Il se fait que les streamers du Plaid Army, que Mackenzie chaperonne, sont des droitistes anti-establishment qui rejettent catégoriquement l’ensemble de la classe politique, y compris le Parti conservateur – et Pierre Poilievre en particulier. Jeremy Mackenzie a déjà «blagué» au sujet d’un viol éventuel de Anaida Galindo, la femme de Poilievre. Il suffit de regarder son contenu deux minutes pour constater que MacKenzie n’a aucune sympathie pour Poilievre. D’insinuer une proximité ou affinité entre Poilievre et ce groupe relève de l’ignorance ou du mensonge.
La réaction de Justin Trudeau en dit davantage sur lui-même que sur son principal adversaire. Le PM pratique ici la diabolisation par association, qui est sophiste de nature. Il s’agit d’une manœuvre très employée par les militants wokes, qui ne ratent pas une occasion d’associer leurs adversaires à l’extrême droite afin de les discréditer.
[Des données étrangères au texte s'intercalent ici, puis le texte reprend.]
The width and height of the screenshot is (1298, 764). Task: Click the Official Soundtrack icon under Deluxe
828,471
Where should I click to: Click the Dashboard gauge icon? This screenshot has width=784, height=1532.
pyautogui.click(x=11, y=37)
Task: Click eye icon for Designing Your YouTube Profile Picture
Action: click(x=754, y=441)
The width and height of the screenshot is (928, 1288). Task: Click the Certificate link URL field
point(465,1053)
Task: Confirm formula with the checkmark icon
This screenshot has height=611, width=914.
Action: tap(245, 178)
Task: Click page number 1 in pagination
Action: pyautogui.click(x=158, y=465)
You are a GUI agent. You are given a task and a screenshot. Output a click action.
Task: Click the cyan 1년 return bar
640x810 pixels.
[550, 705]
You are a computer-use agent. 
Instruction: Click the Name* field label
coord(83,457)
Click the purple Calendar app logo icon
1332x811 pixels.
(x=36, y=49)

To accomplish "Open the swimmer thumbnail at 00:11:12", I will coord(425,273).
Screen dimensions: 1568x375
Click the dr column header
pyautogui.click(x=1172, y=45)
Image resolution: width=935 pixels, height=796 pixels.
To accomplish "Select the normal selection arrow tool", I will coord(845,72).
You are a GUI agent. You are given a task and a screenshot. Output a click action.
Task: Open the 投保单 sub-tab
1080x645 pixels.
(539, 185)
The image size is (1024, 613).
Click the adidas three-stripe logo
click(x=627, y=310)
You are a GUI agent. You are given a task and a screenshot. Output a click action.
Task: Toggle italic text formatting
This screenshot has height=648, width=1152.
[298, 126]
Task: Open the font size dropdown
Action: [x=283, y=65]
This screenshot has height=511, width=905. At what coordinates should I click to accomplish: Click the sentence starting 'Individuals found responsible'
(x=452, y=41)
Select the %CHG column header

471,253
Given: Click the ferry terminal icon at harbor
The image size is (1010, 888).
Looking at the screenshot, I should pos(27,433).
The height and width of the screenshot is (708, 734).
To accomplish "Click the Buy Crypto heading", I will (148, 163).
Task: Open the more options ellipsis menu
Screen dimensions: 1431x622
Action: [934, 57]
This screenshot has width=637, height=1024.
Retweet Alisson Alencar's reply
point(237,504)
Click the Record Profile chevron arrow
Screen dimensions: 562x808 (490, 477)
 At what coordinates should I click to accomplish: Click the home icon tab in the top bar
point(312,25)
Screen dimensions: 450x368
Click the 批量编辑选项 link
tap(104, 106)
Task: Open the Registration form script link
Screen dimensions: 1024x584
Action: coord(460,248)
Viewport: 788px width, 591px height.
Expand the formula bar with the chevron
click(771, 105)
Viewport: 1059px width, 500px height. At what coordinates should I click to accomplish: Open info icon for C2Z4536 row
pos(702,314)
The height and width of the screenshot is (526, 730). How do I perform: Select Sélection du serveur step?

De plus, Trudeau associe faussement ceux qui manifestent contre la hausse de sa taxe carbone en Nouvelle-Écosse à un groupe que lui juge infréquentable, alors que le dit groupe, Diagolon, n’est pas impliqué.
Trudeau est en mode panique face aux sondages, qui continuent de le montrer perdant face aux Conservateurs – et pas rien qu’un peu. En Colombie-Britannique, le PLC pourrait être complètement rayé de la carte. En date du 28 avril, le Parti conservateur y récolte 49% des intentions de vote, contre un maigre 18% pour les Libéraux. Dans les provinces de l’Atlantique, où les Libéraux avaient raflé la totalité des 32 sièges en 2015, ils ne feraient à présent élire que 9 députés.
Avec moins de 18 mois d’ici l’élection, une tendance aussi lourde sera difficile à inverser. Quoi qu’il en soit, une grossière diabolisation du principal adversaire n’est probablement pas le meilleur moyen d’y parvenir.